欢迎阅读 Crawl4AI 快速入门指南!在本教程中,我们将以友好而幽默的语气向您介绍 Crawl4AI 的基本用法。我们将介绍从基本用法到分块和提取策略等高级功能的所有内容,所有这些都具有异步编程的强大功能。让我们开始吧!🌟
工具简介安装指南参考:
入门指南
首先,让我们导入必要的模块并创建一个实例AsyncWebCrawler
。我们将使用异步上下文管理器,它为我们处理爬虫的设置和拆卸。
import asyncio
from crawl4ai import AsyncWebCrawler
async def main():
async with AsyncWebCrawler(verbose=True) as crawler:
# We'll add our crawling code here
pass
if __name__ == "__main__":
asyncio.run(main())
基本用法
只需提供一个 URL,让 Crawl4AI 发挥神奇的作用!
async def main():
async with AsyncWebCrawler(verbose=True) as crawler:
result = await crawler.arun(url="https://www.nbcnews.com/business")
print(f"Basic crawl result: {result.markdown[:500]}") # Print first 500 characters
asyncio.run(main())
截屏
让我们对页面进行截图吧!
import base64
async def main():
async with AsyncWebCrawler(verbose=True) as crawler:
result = await crawler.arun(url="https://www.nbcnews.com/business", screenshot=True)
with open("screenshot.png", "wb") as f:
f.write(base64.b64decode(result.screenshot))
print("Screenshot saved to 'screenshot.png'!")
asyncio.run(main())
理解参数
默认情况下,Crawl4AI 会缓存您的抓取结果。
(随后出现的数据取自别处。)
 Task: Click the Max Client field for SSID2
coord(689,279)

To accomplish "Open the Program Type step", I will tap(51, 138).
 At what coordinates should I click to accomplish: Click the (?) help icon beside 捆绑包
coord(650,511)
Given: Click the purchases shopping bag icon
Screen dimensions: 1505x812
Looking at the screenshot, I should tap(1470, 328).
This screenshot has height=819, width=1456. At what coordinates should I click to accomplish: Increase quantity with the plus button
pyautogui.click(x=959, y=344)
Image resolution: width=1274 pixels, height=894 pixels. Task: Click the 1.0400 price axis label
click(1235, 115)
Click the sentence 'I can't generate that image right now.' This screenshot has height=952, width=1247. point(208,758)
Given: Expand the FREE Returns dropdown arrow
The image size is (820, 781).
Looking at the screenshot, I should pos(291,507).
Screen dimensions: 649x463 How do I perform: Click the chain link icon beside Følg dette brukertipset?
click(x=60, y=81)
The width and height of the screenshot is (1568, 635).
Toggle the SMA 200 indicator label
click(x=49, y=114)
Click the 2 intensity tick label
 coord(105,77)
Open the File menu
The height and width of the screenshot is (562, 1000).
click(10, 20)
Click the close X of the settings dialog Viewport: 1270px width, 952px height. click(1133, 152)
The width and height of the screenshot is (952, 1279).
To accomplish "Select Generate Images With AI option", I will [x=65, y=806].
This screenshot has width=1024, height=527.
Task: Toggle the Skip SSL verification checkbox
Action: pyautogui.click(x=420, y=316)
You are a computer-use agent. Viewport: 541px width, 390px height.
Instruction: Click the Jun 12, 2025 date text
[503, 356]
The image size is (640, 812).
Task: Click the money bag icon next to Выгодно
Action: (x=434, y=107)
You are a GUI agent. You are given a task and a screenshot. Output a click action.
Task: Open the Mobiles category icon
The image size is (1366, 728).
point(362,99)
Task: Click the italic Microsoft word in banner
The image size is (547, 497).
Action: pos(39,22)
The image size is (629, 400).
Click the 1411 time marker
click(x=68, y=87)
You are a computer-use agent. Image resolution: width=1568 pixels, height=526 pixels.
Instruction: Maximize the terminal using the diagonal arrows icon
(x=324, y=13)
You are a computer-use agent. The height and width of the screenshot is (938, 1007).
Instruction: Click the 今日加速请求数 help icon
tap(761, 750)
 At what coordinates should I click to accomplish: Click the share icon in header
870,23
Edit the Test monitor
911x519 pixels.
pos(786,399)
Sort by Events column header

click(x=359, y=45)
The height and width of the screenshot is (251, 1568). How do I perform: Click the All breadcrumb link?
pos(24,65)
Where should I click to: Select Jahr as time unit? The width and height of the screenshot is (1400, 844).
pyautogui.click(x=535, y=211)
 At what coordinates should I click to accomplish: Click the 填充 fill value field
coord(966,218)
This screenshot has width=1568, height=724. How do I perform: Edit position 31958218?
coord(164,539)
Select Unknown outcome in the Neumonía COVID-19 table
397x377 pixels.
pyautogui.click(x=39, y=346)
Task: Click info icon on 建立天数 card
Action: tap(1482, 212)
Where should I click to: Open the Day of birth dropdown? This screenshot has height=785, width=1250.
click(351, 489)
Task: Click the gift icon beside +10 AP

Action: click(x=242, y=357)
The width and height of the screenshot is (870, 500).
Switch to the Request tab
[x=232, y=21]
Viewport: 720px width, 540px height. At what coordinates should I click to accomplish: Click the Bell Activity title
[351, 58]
这意味着对同一 URL 的后续抓取将更快!让我们来看看实际效果。
async def main():
async with AsyncWebCrawler(verbose=True) as crawler:
# First crawl (caches the result)
result1 = await crawler.arun(url="https://www.nbcnews.com/business")
print(f"First crawl result: {result1.markdown[:100]}...")
# Force to crawl again
result2 = await crawler.arun(url="https://www.nbcnews.com/business", bypass_cache=True)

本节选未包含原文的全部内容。